These are the key concepts you need to understand to accurately answer the question.

integration
Integration is a fundamental concept in calculus. It is the process of finding the integral of a function, which can be thought of as the reverse process of differentiation. When we perform integration, we are essentially finding the original function from its derivative.

In our problem, we begin by identifying the differential equation: \[ y' = \frac{8}{x} - x^2 + x^5 \]
Here, we need to integrate both sides with respect to x. This involves breaking down the equation into simpler parts that can be integrated separately.

  • The integral of \( \frac{8}{x} \) is \( 8 \ln |x| \)
  • The integral of \( - x^2 \) is \( - \frac{x^3}{3} \)
  • The integral of \( x^5 \) is \( \frac{x^6}{6} \)

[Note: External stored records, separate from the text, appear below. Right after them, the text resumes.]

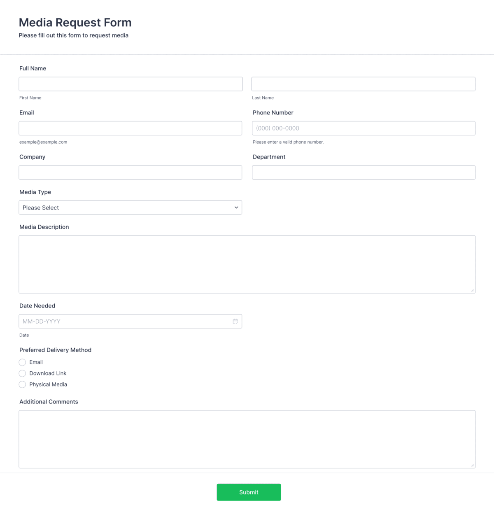Screen dimensions: 494x515
Task: Click the MM-DD-YYYY date input
Action: click(x=124, y=322)
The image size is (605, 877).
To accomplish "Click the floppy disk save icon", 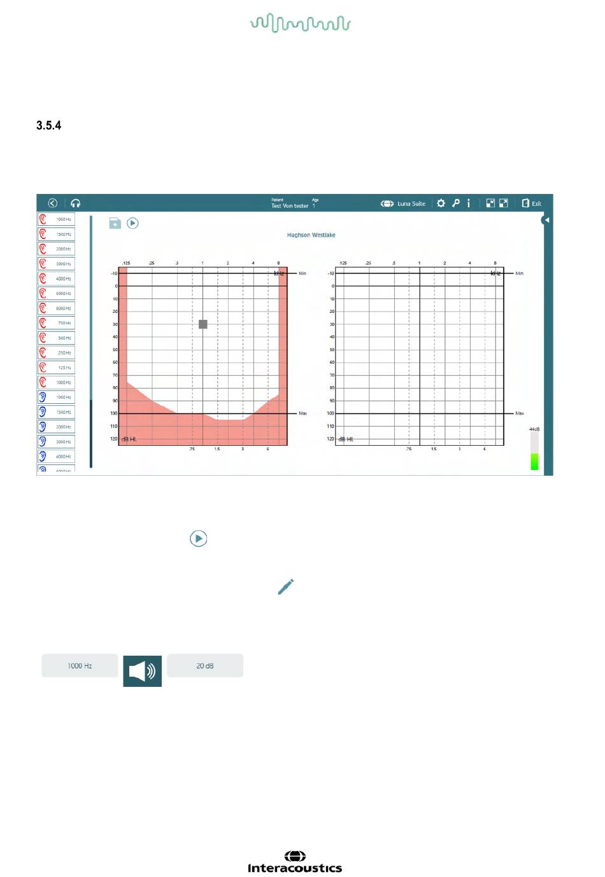I will click(115, 223).
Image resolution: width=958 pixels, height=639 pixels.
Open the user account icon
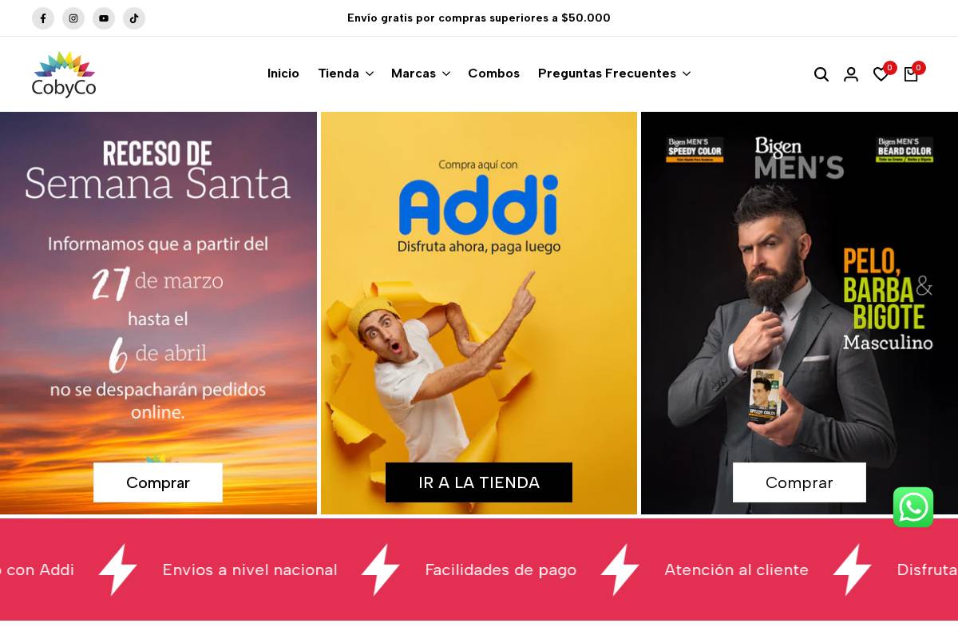851,74
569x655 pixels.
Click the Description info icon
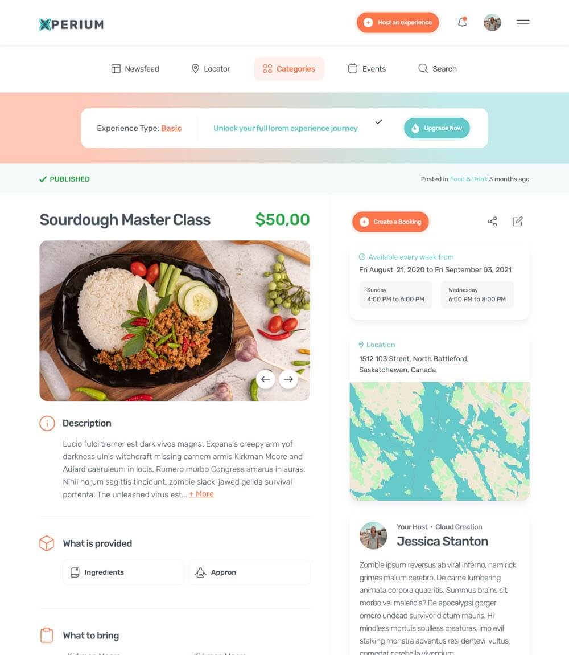pos(47,423)
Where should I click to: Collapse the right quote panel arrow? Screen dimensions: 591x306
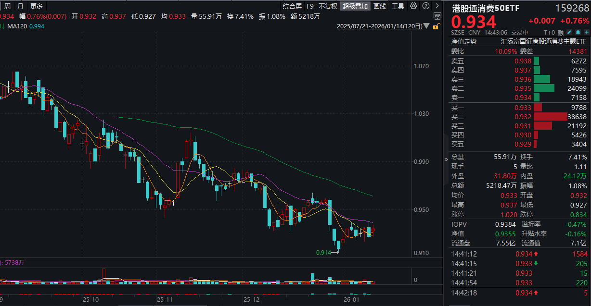pos(445,159)
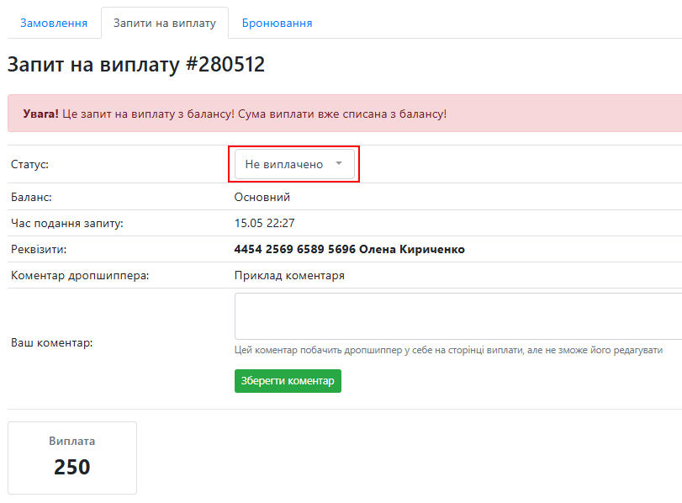
Task: Click the Статус field label
Action: click(x=29, y=165)
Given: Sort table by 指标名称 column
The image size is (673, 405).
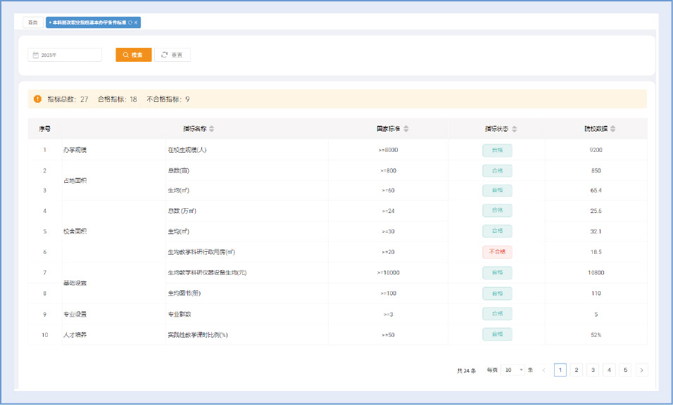Looking at the screenshot, I should tap(211, 129).
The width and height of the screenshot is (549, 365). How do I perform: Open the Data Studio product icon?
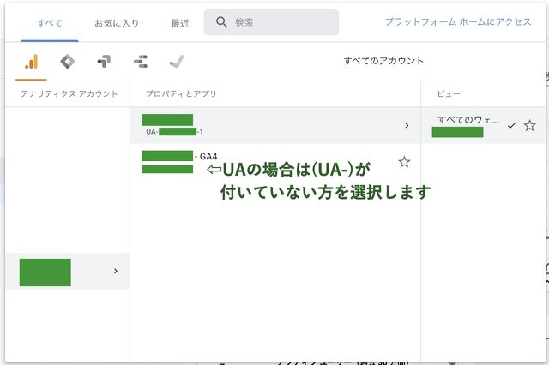point(141,62)
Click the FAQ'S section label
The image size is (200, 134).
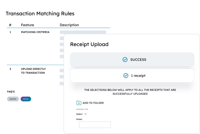pyautogui.click(x=11, y=92)
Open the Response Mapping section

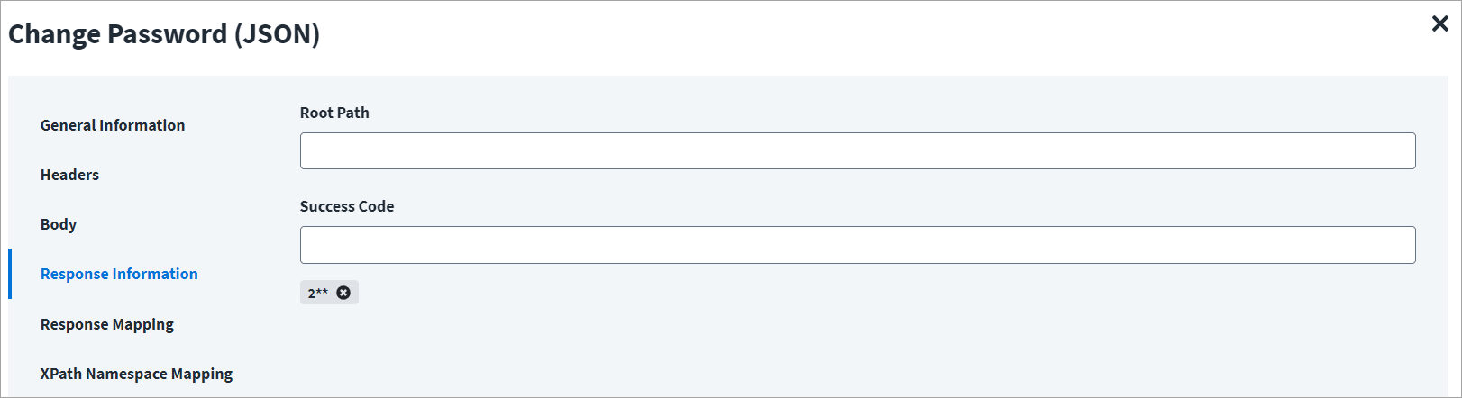tap(107, 324)
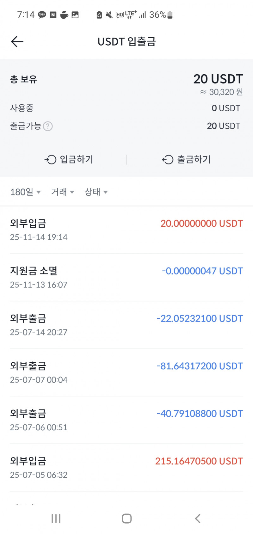Open the 외부출금 -22.05232100 USDT entry

[x=127, y=325]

Combining these results, we obtain the general integral of the given differential equation.
particular solutions
A particular solution to a differential equation is a specific solution obtained by assigning particular values to the constants in the general solution. The general solution we previously found is:

\[ y = 8 \ln |x| - \frac{x^3}{3} + \frac{x^6}{6} + C \]
Here, C is a constant. By assigning different values to C, we get particular solutions. Let's explore three particular solutions:

  • For C = 0: The equation simplifies to \( y = 8 \ln |x| - \frac{x^3}{3} + \frac{x^6}{6} \)
  • For C = 1: The equation becomes \( y = 8 \ln |x| - \frac{x^3}{3} + \frac{x^6}{6} + 1 \)
  • For C = -1: We have \( y = 8 \ln |x| - \frac{x^3}{3} + \frac{x^6}{6} - 1 \)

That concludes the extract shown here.